いつもの酒場をおとずれると、なんだか青い顔で幽霊のようにふらふらした
アルティさんが出て行くのとすれ違った。
…声を、かけられなかった。
こうなっているのが僕のせいなら。
一体僕に何が言えるというのか。
…ああ、僕はなんて弱いんだろう。

酒場の中に入ると、アルティさんは自分を見つめ直す旅に出たと聞かされた。
なんてこと。
会ったときに、止めることもできたかもしれないのに。
僕の方が出て行くから、と行って。

「…僕も……旅に出てちゃおうかな…」
お昼がすぎても部屋にこもって、ぐったりと涙を流しながら呟く僕に、
ソレルが訪ねてきてこう言った。
「自分のやったことの結果だと思ってるんなら…
 最後まで見届けろ。

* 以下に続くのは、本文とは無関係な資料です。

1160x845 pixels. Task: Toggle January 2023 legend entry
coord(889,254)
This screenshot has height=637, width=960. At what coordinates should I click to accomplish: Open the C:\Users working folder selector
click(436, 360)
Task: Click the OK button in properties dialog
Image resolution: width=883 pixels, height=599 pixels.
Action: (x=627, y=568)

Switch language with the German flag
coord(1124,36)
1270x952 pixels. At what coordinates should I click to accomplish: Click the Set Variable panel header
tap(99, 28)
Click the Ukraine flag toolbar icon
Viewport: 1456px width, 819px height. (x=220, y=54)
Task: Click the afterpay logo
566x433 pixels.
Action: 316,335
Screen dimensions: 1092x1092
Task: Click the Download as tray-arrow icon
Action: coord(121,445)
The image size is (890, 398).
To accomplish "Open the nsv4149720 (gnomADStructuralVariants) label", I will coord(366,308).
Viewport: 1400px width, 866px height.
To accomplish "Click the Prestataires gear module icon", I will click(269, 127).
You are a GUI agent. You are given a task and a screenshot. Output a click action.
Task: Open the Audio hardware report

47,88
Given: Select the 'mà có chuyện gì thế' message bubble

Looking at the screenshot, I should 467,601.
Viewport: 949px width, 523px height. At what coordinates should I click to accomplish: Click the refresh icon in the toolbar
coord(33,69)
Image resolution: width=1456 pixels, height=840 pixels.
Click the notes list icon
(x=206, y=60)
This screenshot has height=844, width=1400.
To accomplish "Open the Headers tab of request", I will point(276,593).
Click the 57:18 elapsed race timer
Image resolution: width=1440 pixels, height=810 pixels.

逃げんな。」
「最後までったって…もしかしたらずっと帰ってこないかもしれないんですよ?!」
「それでもだ。自分のせいであいつがいなくなったんだと思うなら、責任とれば?」
「責任って、どう…」
無言でニヤリと笑いながら彼が差し出したそれは…
僕のサイズにぴったりの、ウェイターの制服だった。

「いらっしゃいませー!いつものコーヒーでよろしいですか?」
僕は酒場に残り、アルティさんの帰りを待つことにした。
彼女のやっていたウェイトレスの仕事を引き継ぎながら。
何故かと問われれば
「好きな人のやってたお仕事を体験してみたいから〜」とごまかしてみたり。
「だったら着るのはウェイトレスの服じゃなきゃ〜」と楽しそうに語る目に
おそれおののいてみたり。

そうこうしているうちに。
彼女は、わりとあっさり帰ってきた。

その後、ひっそりと彼女から告げられた言葉は優しくて。
でも、僕が心の底で本当は望んでいた結果ではなくて。
涙が出そうになったけど、こらえて、笑って。
「うん、
大丈夫ですよ、僕は、伝えたかっただけですから」

そして、彼女も昔似たような経験をしたこととか、
本当の思い人のことを聞かせてもらって。
僕らは今まで通り仲良しでいようと約束して。

その日は神殿の自室に帰って、泣いた。
これが失恋の痛みというものかと妙にさめてる
もう一人の自分に見守られながら
泣いた。ひたすら泣いた。

涙は悲しい気持ちを洗い流してくれるという。
すっかり涙を流しつくして起きあがった僕は
もう普段通りの僕に戻っていた。
もう誰にも黒い感情なんか抱かない。
誰もが笑って暮らせることを幸せとし、そのために我が知恵を献げる。

僕はラーダ神官。シャルト・リュー。